Verdade seja dita: ao contrário do que eles imaginam, ninguém garante que em 2021 a situação vá estar tão diferente. A movimentação pela reabertura das escolas acontece em boa parte do país, mas segundo um levantamento do Estadãosó Amazonas, São Paulo e o Distrito Federal estabeleceram datas para os retornos, mesmo assim não em todas as cidades. Outros dez estados têm ou avaliam retorno regionalizado ou parcial (com escolas particulares abrindo primeiro, ou alguns municípios abrindo antes). Talvez, até o início do ano que vem, já tenhamos escolas funcionando em todo o país. Mas isso não necessariamente vai significar um ano estável e inteiramente presencial. Isso porque, enquanto a circulação de vírus fora das escolas continua grande, não há como não crescer no ambiente escolar também. E como o Brasil não consegue testar e rastrear seus casos decentemente, as chances de sucesso são diminutas. 
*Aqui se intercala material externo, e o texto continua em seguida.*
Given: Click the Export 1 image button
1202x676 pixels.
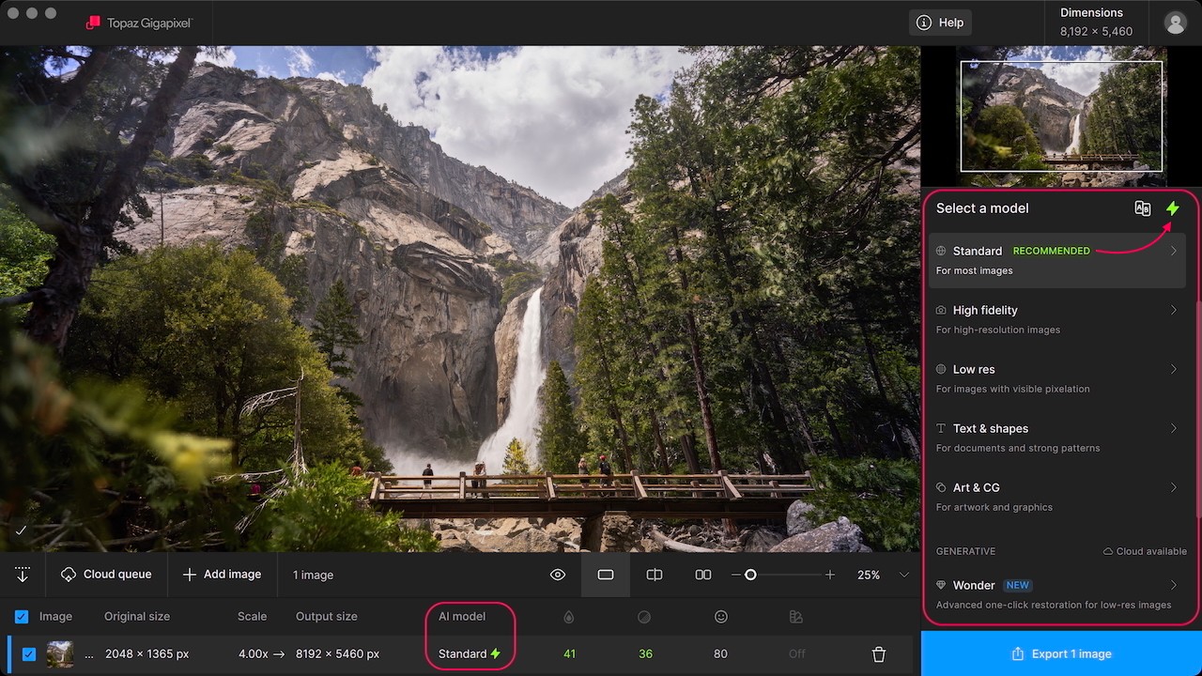Looking at the screenshot, I should (1061, 653).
Ao longo da pandemia, a educação nunca esteve entre as prioridades dos governos municipais, estaduais e muito menos do federal (não é preciso descrever o quanto o MEC se mostra alheio à crise sanitária). Não foram dadas condições objetivas para que os estudantes acompanhassem o ensino remoto, o que necessariamente passa por acesso a computadores e rede de internet  – algo que, por sinal, o Estado deveria prover. Encontrar formas seguras de garantir a volta às aulas presenciais deveria ter sido uma preocupação desde o momento em que elas foram canceladas, mas não foi o que aconteceu.

Em vez disso, vimos o país reabrir comércio de rua, shoppings, bares, igrejas e academias com casos em alta; sem estratégias para detectar surtos, não sabemos onde estamos. As escolas, que poderiam ser ambientes mais seguros do que todos esses outros, devem apenas se tornar novos pontos de multiplicação do vírus. Temos, de um lado, quem defenda que o retorno só aconteça junto com a aplicação em massa de uma vacina (o que pode acontecer dentro de meses, ou anos… ou nunca) e, de outro, quem force a reabertura pelo simples cansaço. A balança pende, sem dificuldade, para essa banda.